● **Quoted text**
++++++++
‘By writing about a particular place you find the universal’

American author Ron Rash to read at Cúirt

BOTH AS an individual and as a writer Ron Rash, who reads in Galway next month at the Cúirt International Festival of Literature, has been indelibly shaped by his southern Appalachian roots.

Rash grew up in the small rural town of Boiling Springs in North Carolina and his family have lived in the surrounding region since the mid-1700s. Over a writing career that has spanned almost 20 years and encompassed novels, poems, and stories his work has been deeply informed by the people and places of what he has called “his spirit country”.

It is a country that remains his home to this day as Rash currently teaches creative writing at Western Carolina University where he is Professor in Appalachian cultural studies.

Southern man

Rash’s work has met with growing recognition and acclaim, winning the Frank O’Connor Award for Burning Bright, and twice being shortlisted for the PEN/Faulkner Award, for Chemistry and Other Stories and his 2008 novel Serena. The latter is perhaps his best-known book to date, a gripping Depression-era saga of greed, corruption, and revenge set amid Carolina logging camps and featuring a female protagonist – the eponymous Serena Pemberton – as ruthless and bloodthirsty as Lady Macbeth.
++++++++
● **Tasks**
- A) Transcribe the Ron Rash article from "American author Ron" down to "southern Appalachian roots.".
- B) In the Ron Rash article, which award did Rash win for Burning Bright?
- C) Summarize the Ron Rash article in two sentences.

● **Source material**
++++++++
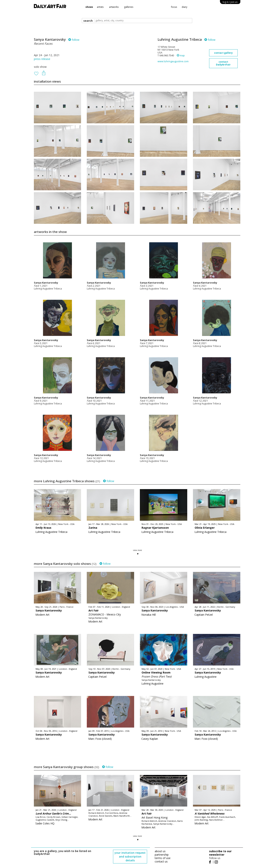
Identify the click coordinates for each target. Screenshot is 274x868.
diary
++++++++
● **Response list**
- A)
American author Ron Rash to read at Cúirt

BOTH AS an individual and as a writer Ron Rash, who reads in Galway next month at the Cúirt International Festival of Literature, has been indelibly shaped by his southern Appalachian roots.

- B) The Frank O'Connor Award.

- C) Ron Rash, an American writer who will read at the Cúirt International Festival of Literature in Galway, has been shaped by his southern Appalachian roots, and he still lives in the region, where he teaches creative writing at Western Carolina University. His work has won growing acclaim, including the Frank O'Connor Award for Burning Bright and two PEN/Faulkner shortlistings, one of them for his best-known novel, Serena, a Depression-era saga set in Carolina logging camps.